Jonathan Bernstein

Want to Understand Politics? Focus on Ambition.

Let’s talk a bit about ambition.

Once upon a time, I taught a course called “The Politican,” which was about … you guessed it: politicians. It was an unusual course because there is no real study of politicians as a group — there are scholars of US politics who specialize in Congress, in the presidency, in state government, in parties, in social movements, in voters, and more, but not in politicians. As far as I know, the same applies to all the other broad subfields within the larger discipline.

It seemed to me that one of the topics the class should cover was ambition. But I was dissatisfied with how political scientists wrote about the concept. The questions they asked were about which office a politician might seek — and how badly he or she wanted it. I wound up thinking that such questions often yielded very limited insights. For example, it’s reasonable to say that ambitious politicians will be more likely to run for higher office if there’s no incumbent on the ballot or if national tides favor their political party. More generally, the higher the barrier to office the more ambition it will take to run. Or to think of another example: Yes, we might want to group together senators such as Ted Cruz and Amy Klobuchar, who have sought the presidency before and probably are thinking of trying again; senators such as Patty Murray and Lisa Murkowski, who seem to have reached the office they’re interested in and want to say there; and those like Pat Leahy and James Inhofe, who are on their way to retirement. And those groups might help us understand some of their behavior — hey, the presidential candidates in the Senate judiciary committee are trying to raise their profiles within their party! But it struck me that these kinds of observations didn’t reveal much about the larger idea of ambition.

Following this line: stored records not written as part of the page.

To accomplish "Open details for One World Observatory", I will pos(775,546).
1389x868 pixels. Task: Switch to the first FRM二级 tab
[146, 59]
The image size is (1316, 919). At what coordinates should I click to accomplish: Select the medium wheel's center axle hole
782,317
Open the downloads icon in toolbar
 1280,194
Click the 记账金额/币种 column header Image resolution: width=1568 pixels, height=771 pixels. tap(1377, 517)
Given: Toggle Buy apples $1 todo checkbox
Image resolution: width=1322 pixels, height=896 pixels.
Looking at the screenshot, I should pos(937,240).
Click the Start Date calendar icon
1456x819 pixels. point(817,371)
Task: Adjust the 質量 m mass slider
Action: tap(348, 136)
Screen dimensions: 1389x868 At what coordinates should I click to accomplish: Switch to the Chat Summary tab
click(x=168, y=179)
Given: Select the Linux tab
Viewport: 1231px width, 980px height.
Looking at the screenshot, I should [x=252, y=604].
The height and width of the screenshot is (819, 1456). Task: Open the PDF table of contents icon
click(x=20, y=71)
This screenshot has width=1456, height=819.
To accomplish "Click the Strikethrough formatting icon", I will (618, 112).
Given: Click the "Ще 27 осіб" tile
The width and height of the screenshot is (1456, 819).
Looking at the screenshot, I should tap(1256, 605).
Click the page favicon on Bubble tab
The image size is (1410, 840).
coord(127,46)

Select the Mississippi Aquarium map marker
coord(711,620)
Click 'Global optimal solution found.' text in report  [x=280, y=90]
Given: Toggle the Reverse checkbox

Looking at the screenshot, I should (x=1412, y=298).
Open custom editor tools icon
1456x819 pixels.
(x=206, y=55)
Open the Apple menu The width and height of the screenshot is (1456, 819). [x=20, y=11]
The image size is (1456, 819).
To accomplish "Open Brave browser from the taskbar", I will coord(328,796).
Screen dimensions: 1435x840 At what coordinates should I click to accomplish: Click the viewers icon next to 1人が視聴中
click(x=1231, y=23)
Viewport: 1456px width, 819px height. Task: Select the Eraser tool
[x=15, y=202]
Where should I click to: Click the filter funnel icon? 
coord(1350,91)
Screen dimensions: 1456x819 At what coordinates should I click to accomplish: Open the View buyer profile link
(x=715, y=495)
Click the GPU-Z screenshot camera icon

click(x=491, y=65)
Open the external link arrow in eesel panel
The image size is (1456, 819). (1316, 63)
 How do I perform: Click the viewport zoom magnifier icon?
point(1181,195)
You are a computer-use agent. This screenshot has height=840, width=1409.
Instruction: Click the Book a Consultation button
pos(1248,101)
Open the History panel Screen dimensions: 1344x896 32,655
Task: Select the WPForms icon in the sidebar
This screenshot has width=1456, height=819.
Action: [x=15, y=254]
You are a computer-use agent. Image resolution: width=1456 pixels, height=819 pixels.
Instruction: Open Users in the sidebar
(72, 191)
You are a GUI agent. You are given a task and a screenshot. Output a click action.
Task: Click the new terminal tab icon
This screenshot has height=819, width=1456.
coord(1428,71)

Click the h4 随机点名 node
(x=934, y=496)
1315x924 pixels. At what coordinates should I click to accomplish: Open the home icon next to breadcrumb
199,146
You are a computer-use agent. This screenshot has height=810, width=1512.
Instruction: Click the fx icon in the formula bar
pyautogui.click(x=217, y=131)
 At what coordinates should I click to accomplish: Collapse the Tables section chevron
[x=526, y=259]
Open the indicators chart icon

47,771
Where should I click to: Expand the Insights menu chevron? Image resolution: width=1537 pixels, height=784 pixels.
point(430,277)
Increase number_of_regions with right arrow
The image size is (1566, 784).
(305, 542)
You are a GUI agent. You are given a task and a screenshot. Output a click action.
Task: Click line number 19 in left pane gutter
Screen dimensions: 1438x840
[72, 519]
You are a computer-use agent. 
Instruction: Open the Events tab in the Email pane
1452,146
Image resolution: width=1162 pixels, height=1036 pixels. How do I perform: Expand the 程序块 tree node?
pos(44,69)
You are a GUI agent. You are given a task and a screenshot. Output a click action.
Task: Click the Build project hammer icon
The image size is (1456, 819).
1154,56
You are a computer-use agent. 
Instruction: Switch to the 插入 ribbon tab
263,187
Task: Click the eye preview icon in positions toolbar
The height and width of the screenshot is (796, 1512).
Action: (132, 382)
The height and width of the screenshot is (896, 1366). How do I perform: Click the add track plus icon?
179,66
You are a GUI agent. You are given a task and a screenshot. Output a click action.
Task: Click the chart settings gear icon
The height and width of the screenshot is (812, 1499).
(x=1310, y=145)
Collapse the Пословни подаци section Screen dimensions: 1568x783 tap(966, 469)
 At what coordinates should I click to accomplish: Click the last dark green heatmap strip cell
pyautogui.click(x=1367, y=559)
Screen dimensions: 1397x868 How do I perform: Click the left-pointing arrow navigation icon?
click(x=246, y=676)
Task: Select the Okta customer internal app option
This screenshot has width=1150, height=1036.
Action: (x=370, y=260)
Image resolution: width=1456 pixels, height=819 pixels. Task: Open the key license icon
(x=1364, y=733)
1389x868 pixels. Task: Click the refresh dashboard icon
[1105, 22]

One smart group of undergrads pushed me to what I think is a more useful way of thinking about the topic. Instead of asking “how much?” or “for which office?,” we should think instead about how different politicians are seeking different things. We can ask: Why did Joe Biden, or Mitch McConnell, or Elizabeth Warren, or Jeb Bush, or Bernie Sanders get into politics in the first place? What would they count as success? What, in other words, is the content — the substance — of their ambition?

A politician who is mainly in it to fix a specific injustice (say, an unjust war or an overly intrusive government) is going to act a lot differently than one who likes the wheeling and dealing aspects of legislating. Or one who likes being on TV. Or one who wants to advance the interests of some demographic group. Or one who is a huge fan of a party leader and is inspired to emulate him or her. Or one who is essentially just carrying on the family business.

Not only are all these lawmakers different, but it seems to me that those differences might help explain their choices. Not just how members of Congress vote within the chamber, but how they spend their time, which committee assignments they seek, whether they’re workhorses or show horses, whether they’re drawn to legislative or executive positions, and much more.

There are clearly some problems with this approach, from the challenge of actually knowing what the content of anyone’s ambition is to the dangers of focusing too much on individual politicians and not the environment they work in and the incentives they encounter. But I do think it’s a promising way of thinking about politics. On the one hand, it can do what biographers do and give careful attention to the particulars of individual politicians — but it could also be useful for generalizing across larger groups. And that could help answer other important questions about how the ambitions of politicians may have changed over time, or may differ across countries, or from national level to local levels, or more.